Dataset excerpts
Content starts
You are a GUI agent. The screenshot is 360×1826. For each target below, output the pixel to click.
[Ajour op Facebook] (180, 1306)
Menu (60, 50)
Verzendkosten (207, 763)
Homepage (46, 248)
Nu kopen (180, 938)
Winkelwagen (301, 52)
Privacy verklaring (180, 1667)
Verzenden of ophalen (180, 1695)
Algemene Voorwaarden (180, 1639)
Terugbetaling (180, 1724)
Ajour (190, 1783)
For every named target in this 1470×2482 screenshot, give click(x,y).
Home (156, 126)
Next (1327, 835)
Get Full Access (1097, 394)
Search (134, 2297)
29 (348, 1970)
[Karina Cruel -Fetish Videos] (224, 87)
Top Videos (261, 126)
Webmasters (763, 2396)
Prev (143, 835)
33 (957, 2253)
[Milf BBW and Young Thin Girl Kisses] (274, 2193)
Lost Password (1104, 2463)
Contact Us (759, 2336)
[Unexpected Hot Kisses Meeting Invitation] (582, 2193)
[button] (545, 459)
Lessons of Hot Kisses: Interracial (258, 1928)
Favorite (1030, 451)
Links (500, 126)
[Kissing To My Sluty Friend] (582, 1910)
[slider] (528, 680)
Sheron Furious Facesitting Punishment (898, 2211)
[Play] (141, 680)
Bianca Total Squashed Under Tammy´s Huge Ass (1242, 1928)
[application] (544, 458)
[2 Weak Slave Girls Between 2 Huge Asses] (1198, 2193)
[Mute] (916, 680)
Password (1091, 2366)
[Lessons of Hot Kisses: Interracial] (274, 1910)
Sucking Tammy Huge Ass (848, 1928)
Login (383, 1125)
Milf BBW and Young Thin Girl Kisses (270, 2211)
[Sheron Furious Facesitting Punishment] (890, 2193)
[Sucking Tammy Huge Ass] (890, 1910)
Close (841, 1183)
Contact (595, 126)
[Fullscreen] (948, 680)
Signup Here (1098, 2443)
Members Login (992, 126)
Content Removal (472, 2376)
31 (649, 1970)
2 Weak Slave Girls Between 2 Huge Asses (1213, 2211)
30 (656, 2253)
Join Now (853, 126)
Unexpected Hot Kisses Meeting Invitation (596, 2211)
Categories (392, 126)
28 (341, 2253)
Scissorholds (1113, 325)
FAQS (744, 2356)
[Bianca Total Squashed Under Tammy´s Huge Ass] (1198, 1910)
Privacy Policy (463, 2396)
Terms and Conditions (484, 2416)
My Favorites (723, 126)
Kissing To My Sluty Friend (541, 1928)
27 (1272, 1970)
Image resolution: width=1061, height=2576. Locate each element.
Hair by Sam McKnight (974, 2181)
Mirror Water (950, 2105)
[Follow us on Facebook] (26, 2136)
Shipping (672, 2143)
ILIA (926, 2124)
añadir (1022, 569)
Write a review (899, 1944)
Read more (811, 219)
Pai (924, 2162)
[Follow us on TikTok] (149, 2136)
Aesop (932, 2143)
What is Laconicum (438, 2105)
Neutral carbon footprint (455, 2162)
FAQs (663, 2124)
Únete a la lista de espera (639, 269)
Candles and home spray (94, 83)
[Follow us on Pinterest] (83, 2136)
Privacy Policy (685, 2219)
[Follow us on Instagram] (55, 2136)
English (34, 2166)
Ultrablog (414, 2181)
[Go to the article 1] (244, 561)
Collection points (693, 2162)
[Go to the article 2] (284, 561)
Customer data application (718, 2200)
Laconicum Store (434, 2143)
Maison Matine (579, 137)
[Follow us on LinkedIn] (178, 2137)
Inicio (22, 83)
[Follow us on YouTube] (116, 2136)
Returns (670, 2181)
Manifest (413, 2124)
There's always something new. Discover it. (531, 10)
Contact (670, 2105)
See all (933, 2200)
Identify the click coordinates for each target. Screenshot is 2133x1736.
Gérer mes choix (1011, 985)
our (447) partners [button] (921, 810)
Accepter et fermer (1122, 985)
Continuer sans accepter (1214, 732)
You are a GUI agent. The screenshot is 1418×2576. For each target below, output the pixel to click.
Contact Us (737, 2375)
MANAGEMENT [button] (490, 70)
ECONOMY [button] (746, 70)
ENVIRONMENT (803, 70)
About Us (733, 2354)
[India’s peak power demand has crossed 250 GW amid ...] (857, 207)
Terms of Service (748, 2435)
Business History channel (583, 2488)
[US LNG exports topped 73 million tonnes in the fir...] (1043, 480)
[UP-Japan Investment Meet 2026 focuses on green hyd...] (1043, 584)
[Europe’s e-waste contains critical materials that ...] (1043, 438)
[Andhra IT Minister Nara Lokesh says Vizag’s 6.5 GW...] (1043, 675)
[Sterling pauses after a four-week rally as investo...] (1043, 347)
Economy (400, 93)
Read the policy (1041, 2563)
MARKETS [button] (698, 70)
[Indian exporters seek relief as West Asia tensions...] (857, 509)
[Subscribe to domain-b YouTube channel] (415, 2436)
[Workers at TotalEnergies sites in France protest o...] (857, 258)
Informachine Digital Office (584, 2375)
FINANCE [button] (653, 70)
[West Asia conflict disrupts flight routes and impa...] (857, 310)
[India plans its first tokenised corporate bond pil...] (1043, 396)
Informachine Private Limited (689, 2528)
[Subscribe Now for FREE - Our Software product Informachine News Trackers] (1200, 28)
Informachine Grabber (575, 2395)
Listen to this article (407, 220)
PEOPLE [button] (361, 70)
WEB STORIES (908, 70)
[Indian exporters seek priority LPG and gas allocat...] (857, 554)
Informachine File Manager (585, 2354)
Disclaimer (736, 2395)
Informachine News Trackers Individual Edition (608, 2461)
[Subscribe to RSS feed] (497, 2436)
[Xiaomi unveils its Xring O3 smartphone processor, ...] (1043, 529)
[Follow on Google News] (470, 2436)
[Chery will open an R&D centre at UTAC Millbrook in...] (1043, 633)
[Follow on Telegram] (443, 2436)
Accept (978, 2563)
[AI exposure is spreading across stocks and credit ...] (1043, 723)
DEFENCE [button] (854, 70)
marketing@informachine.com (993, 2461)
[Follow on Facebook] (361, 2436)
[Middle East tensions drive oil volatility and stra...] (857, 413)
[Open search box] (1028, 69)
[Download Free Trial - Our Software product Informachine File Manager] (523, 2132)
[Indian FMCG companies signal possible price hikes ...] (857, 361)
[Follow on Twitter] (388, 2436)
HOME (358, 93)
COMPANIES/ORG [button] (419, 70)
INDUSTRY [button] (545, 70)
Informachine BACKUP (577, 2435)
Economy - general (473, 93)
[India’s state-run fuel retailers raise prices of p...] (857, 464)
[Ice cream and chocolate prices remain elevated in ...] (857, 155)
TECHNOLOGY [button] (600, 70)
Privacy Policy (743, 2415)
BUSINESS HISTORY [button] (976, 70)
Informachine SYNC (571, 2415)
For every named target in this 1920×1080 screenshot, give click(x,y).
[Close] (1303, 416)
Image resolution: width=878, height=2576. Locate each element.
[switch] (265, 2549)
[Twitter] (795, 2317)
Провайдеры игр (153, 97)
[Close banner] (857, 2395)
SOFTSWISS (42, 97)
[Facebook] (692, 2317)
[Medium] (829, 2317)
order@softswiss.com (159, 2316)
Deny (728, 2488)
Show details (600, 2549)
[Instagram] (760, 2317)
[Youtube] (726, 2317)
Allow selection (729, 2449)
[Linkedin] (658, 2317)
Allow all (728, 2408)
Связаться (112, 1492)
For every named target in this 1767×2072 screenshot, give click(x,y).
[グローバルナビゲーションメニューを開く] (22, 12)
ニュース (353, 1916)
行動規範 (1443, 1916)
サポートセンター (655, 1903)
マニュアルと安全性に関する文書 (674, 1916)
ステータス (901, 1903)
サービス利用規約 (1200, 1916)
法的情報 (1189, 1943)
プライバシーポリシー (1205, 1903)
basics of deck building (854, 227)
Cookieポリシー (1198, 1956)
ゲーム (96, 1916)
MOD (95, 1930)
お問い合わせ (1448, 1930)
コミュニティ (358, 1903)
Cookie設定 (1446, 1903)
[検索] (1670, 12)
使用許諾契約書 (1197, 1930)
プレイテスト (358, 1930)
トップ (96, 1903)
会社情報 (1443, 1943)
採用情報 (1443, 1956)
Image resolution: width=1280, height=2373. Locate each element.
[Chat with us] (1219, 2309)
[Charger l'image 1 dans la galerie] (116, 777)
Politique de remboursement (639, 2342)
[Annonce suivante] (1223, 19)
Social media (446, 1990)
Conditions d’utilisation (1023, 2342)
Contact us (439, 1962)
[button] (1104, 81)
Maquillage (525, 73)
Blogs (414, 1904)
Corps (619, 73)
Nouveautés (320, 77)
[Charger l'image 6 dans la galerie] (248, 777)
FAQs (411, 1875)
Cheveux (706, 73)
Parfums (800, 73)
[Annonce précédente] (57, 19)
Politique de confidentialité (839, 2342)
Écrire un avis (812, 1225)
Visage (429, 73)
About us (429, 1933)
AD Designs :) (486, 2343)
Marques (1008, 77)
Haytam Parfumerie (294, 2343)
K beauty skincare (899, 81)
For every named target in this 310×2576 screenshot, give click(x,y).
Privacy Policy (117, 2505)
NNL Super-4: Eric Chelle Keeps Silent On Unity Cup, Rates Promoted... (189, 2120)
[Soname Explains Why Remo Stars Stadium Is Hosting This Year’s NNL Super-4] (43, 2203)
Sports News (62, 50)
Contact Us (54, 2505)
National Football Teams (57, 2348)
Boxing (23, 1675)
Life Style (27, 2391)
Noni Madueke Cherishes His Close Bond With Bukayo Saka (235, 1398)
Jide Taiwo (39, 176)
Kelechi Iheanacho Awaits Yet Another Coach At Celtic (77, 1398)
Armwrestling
Content ends
__Your assignment__.
Starting at the line that contains "マニュアルと安全性に関する文書 (674, 1916)" and stopping after the line that contains "[Chat with us] (1219, 2309)", write out every line exactly as it appears above, and no other line.

__Response to the exercise__.
マニュアルと安全性に関する文書 (674, 1916)
ステータス (901, 1903)
サービス利用規約 (1200, 1916)
法的情報 (1189, 1943)
プライバシーポリシー (1205, 1903)
basics of deck building (854, 227)
Cookieポリシー (1198, 1956)
ゲーム (96, 1916)
MOD (95, 1930)
お問い合わせ (1448, 1930)
コミュニティ (358, 1903)
Cookie設定 (1446, 1903)
[検索] (1670, 12)
使用許諾契約書 (1197, 1930)
プレイテスト (358, 1930)
トップ (96, 1903)
会社情報 (1443, 1943)
採用情報 (1443, 1956)
Image resolution: width=1280, height=2373. Locate each element.
[Chat with us] (1219, 2309)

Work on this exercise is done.